Scarcity or Hope of Plenty?
In 1776, we wrote that all people were endowed by their Creator with some inalienable rights including the "pursuit of happiness". That is not a right to happiness, just the pursuit of happiness. This statement is a philosophy of plenty - affirming the hope of the future. Others operated on a philosophy of scarcity. In the same way, some companies operate with a philosophy of scarcity and some companies offer the hope of plenty.
What does it mean to operate with a philosophy of scarcity? When we believe in scarcity, then we operate in fear. In business, it leads to fear of employees doing something wrong and causing more costs. We spend a lot of energy trying to prevent costs as every penny spent means one less for us. There are those businesses that scratch and claw for every dime, undercutting their competition, competing on price only, and basically, having a rough time.
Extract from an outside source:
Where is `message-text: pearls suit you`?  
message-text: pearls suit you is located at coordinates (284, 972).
A company that operates in the philosophy of scarcity often finds itself in the "corporate death spiral". They focus so much on the money that they lose focus on what they offer the customer. Often, there is an effort to squeeze suppliers or to find other cheaper suppliers. Trusted and competent employees are let go when costs must be cut. The result is a loss of quality. That tends to lose customers.
There are some businesses where that is a very valid obsession as they operate on a fixed income and only make a profit when they manage their costs. However, any business that has any hope of increasing their sales does better with a philosophy of plenty.
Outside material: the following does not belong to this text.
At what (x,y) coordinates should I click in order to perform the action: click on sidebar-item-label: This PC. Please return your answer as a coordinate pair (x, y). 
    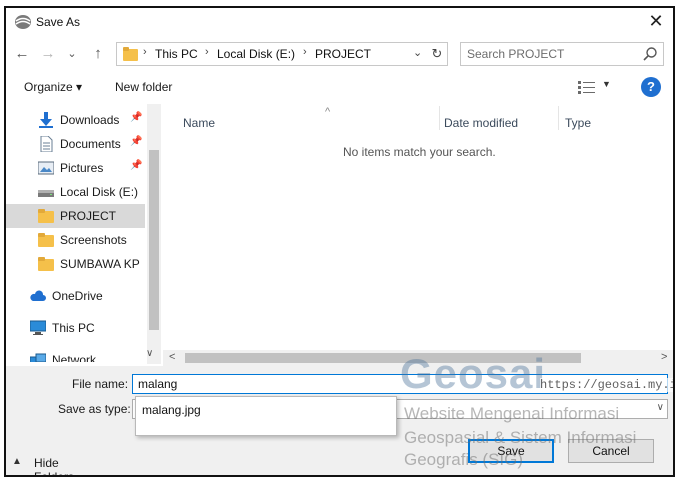
    Looking at the image, I should click on (74, 328).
A philosophy hoping for plenty assumes that the future will be brighter than today. It assumes that most changes are not destructive to society. A philosophy hoping for plenty believes that new people joining in the market will bring more customers instead of splitting the existing market into smaller pieces. All new ventures are living in some sort of belief that there is more plenty out there.
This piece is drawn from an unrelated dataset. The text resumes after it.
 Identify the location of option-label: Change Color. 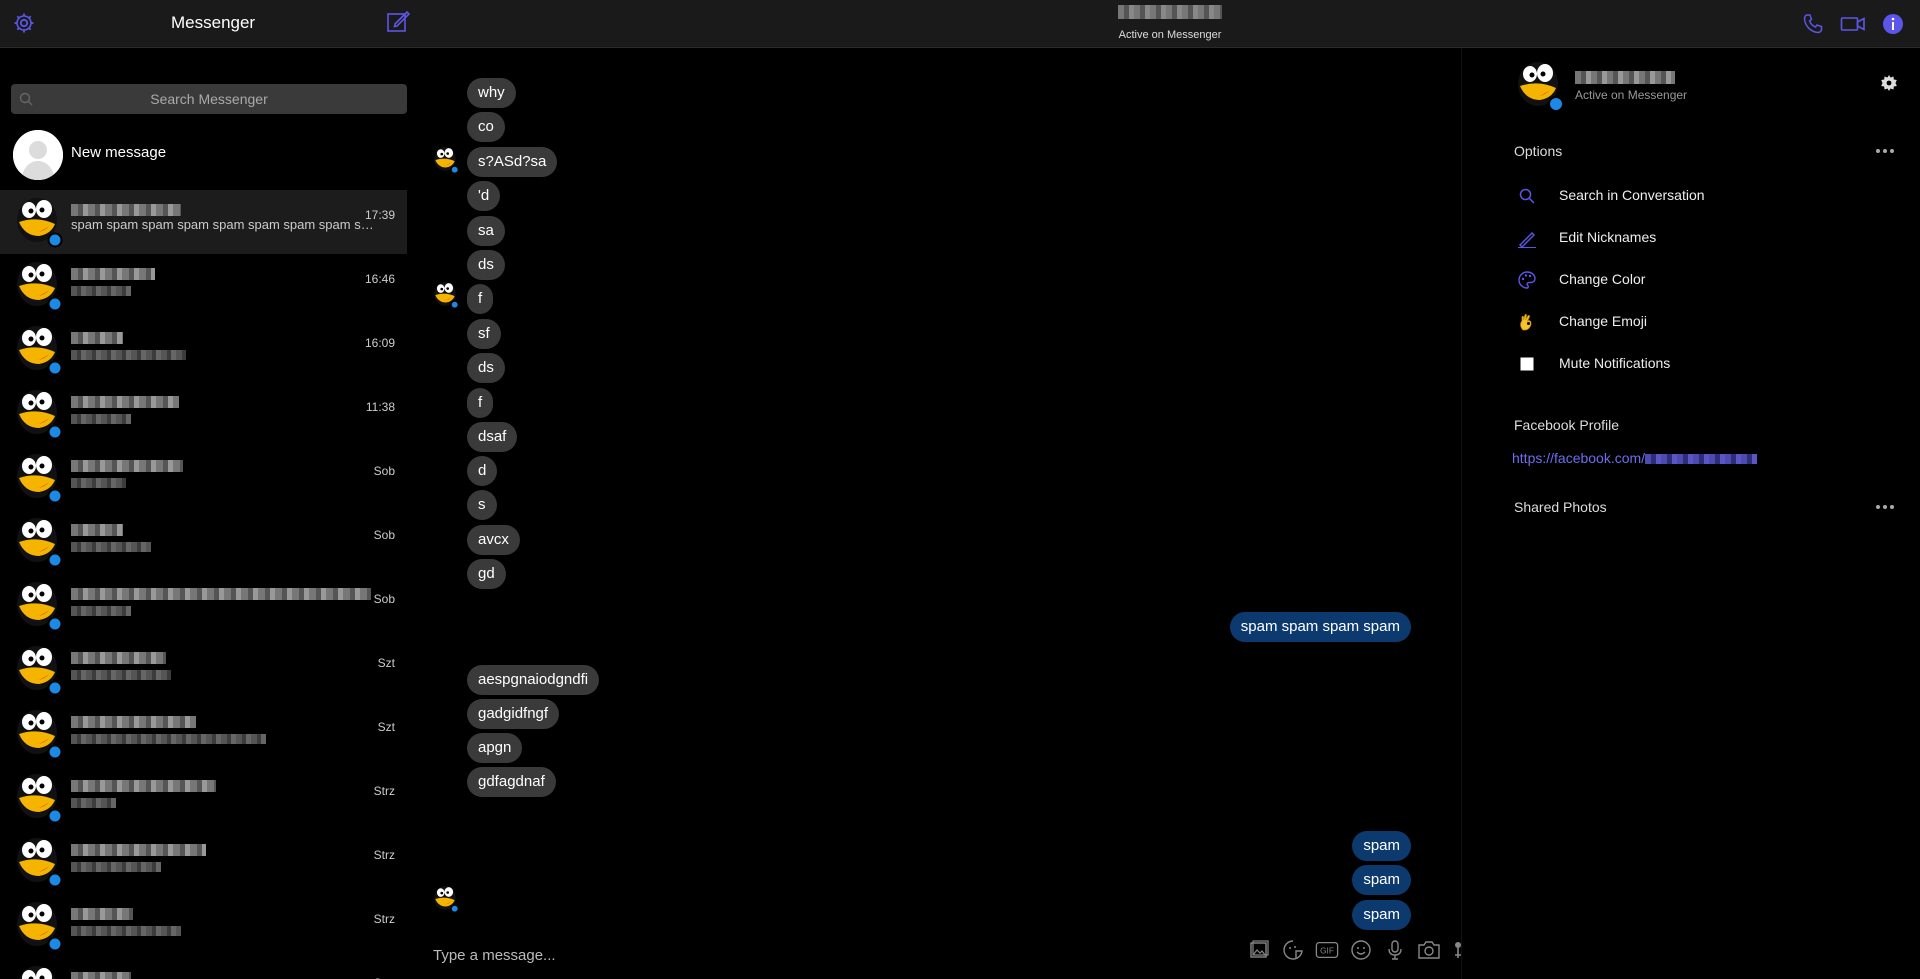
(1602, 279).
A philosophy hoping for plenty also values employees and tries to help them grow. We are more tolerant of mistakes hoping that the employee will learn from those mistakes. We work with suppliers to find new ways to reach new markets so that both us and them will prosper.
As we continue to grow, we realize that our people are the most important asset we have. We share our successes with them and they reward that loyalty with their better efforts. By sharing our hope of plenty, we are far more likely to achieve that plenty.
When hoping for plenty, we are much better able to say no to the things that distract us from our true goals. We rarely fall for the scams and con men who promise much and take from us. We don't need their fantasies when we see a clearer road to sustainable plenty.
Believing for better days ahead gives us the hope to cope with the struggles and set backs of today. We look for the better ways and thus, are much more likely to find them.